Snow reflects so much light it can confuse the camera into thinking that there is more light around than there really is, so the camera will compensate for this by auto adjusting the exposure to balance out the overall light in the photo and give an equally lit scene. This will cause the snow to look dull when we actually want the snow to appear bright and white, just like it really is.

How to counteract this.

  1. Use the manual setting to “overexpose” the shot by 1/2, 1 or 2 stops ( take a few, wide range exposures to see what works best for you)
  2. Use your cameras “Pre Set Scenes” for snow ( many cameras now have this feature)
  3. Use the exposure compensation usually accessed with a + or – button in your controls
  4. Photoshop or other photo editing program. Not always perfect, but can give very good results and improve otherwise bad or poor looking photos

Get your snow looking white.

Because of the bright and highly reflective nature of snow, it can easily throw off the cameras sensor and create blue looking snow from the reflection of light from the sky and sun.

How to counteract this

  1. Use the cameras “Custom White Balance” setting and take a reading from a SHADED area of snow
  2. Try “Auto white Balance” as this will sometimes get it right
  3. Correct it later in your photo editing program.

 

Auto V’s Custom white balance.

If it’s a cloudy or dull day then you may get a good result with auto, however, if it’s a sunny day then the sun will throw of the sensor and give a blue cast as this is the opposite colour to the warm, yellow tones of a sunrise or sunset.

white-balance-sample
The 2 photos above to show the difference between “Auto” and “Custom” settings for white balance when shooting snow scenes. The exposure was set the same for both shots @ ISO 400 – Shutter Speed 1/400 & Aperture f3.6.
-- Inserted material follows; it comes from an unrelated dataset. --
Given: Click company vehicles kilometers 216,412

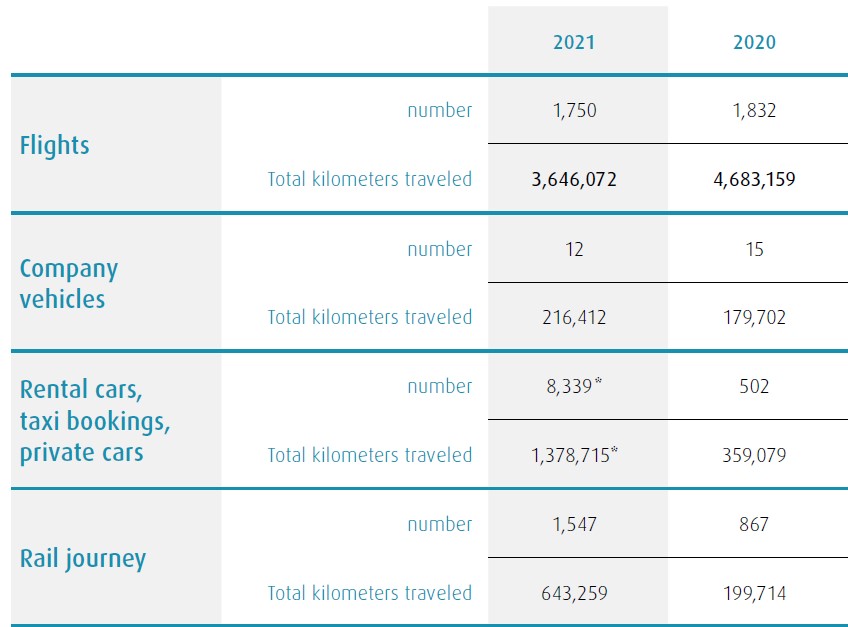Looking at the screenshot, I should click(574, 318).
The colours in the “Custom” white balance are more true to life and show the subtle warmth of the sunrise in the sky and on the ground.
The “Auto” white balance setting has not only given me blue snow, but has lost the warmth in the sky by trying to automatically balance the overall colours in the scene. In this case, the warmth of the sunrise colours has been lost in the scene as it is only contrasted with lots of bleak colourless snow and ice, so the camera has assumed that all that warm yellow in the scene is wrong ( on a white balance setting) and not how it should be, so it’s counter balanced it with blue, the opposite colour to yellow.
That’s resulted in the highlights and mid tones now turning blue.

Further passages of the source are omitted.